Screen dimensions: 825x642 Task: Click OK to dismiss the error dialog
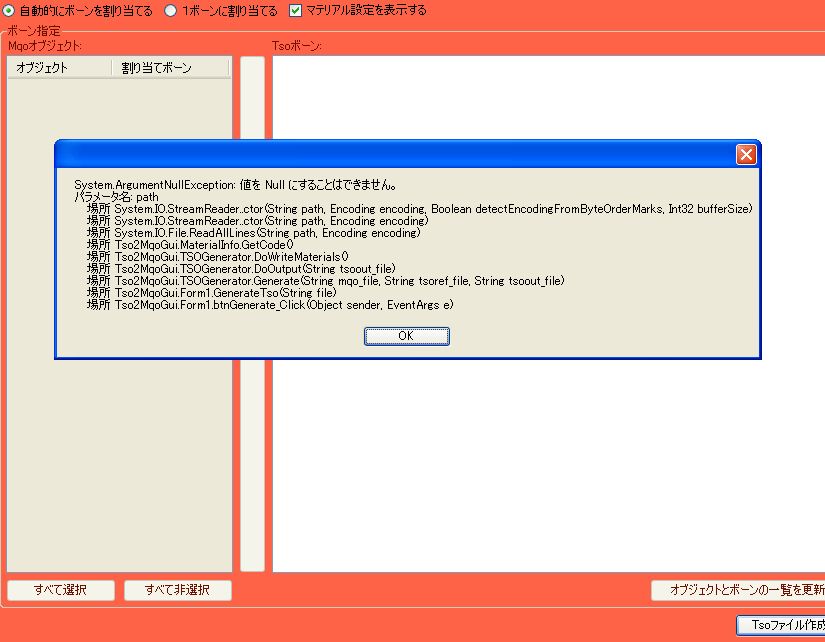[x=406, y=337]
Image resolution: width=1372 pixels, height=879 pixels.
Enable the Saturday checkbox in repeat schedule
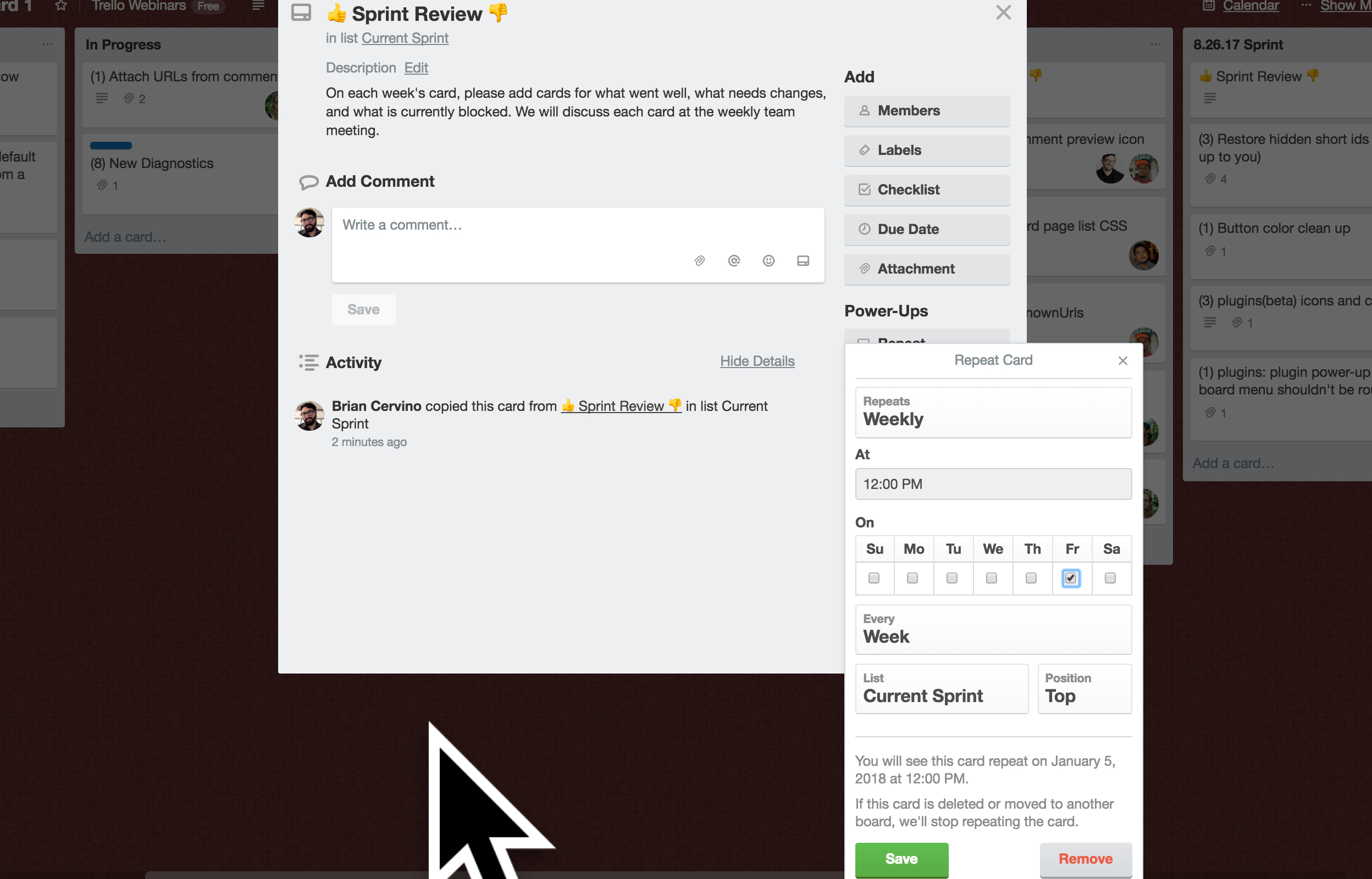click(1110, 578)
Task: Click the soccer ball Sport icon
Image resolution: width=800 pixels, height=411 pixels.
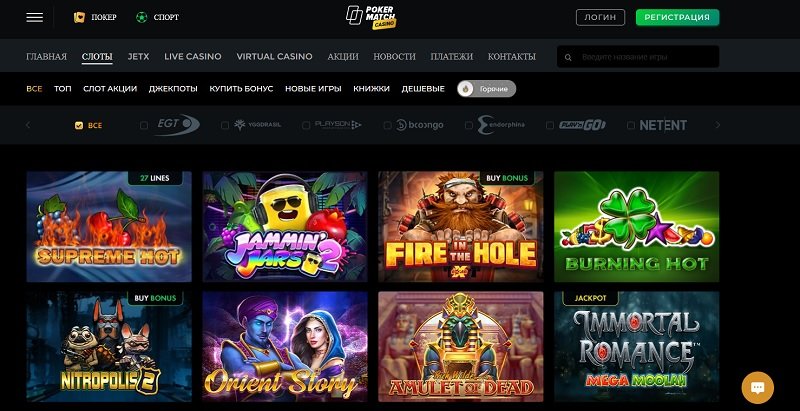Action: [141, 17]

# # # # #

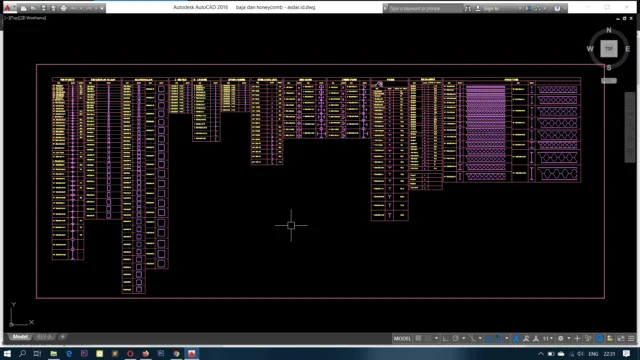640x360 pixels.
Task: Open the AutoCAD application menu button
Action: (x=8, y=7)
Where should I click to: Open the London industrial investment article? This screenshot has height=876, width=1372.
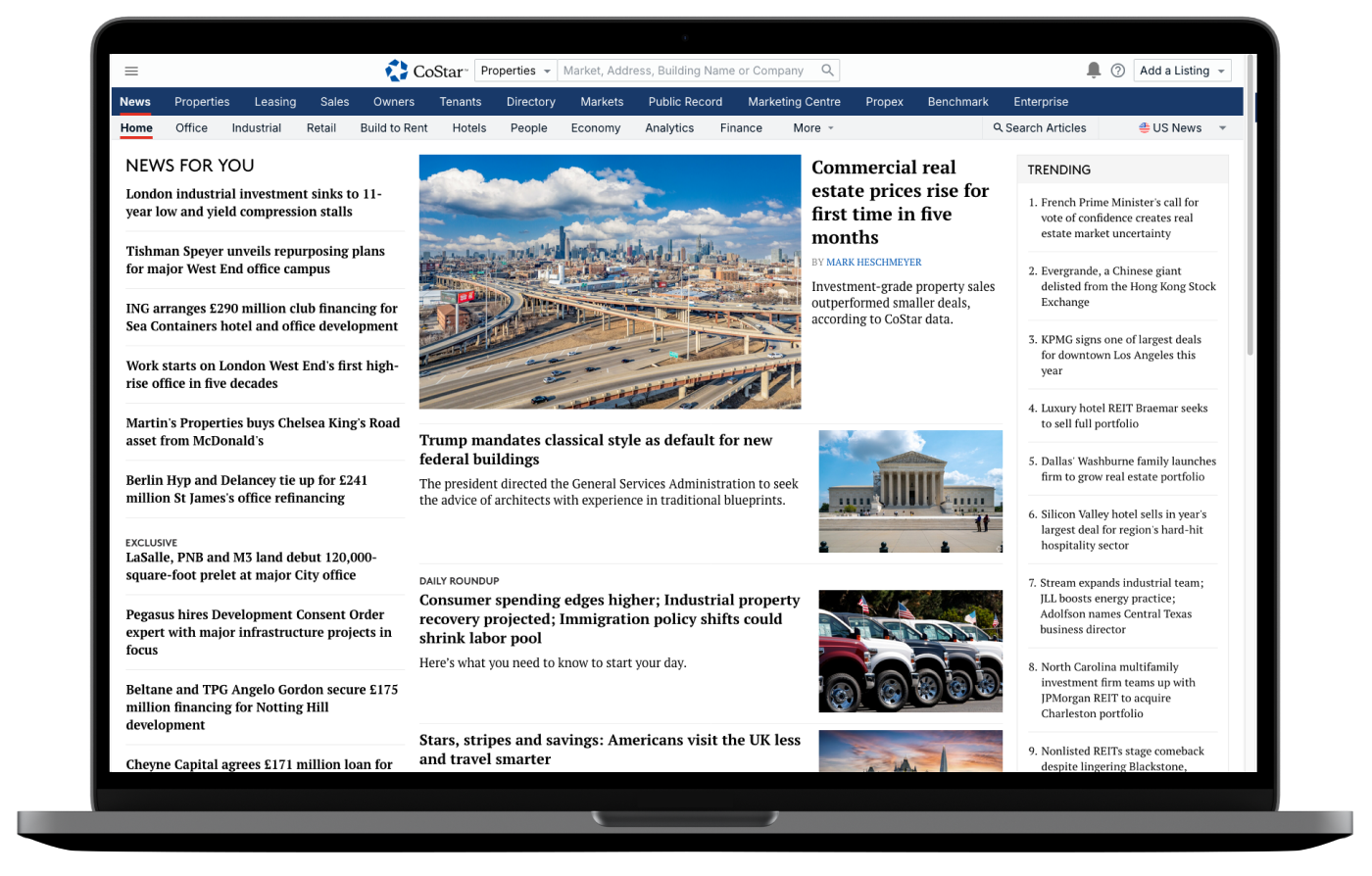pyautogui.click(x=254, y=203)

# # # # #

> **TASK DIRECTIONS**: Rescale the records from the line containing "Screen dimensions: 825x642" up to and including the line containing "Action: [141, 17]". Give only those lines again, requests included and pictures left out, with each click coordinate in the answers multiplied by 1.7 and rounded to a whole number, halves rounded up.

> **EXERCISE ANSWER**:
Screen dimensions: 825x642 Task: Click OK to dismiss the error dialog
[x=690, y=573]
Image resolution: width=1372 pixels, height=879 pixels.
Enable the Saturday checkbox in repeat schedule
click(1887, 983)
Task: Click the soccer ball Sport icon
Image resolution: width=800 pixels, height=411 pixels.
Action: [240, 29]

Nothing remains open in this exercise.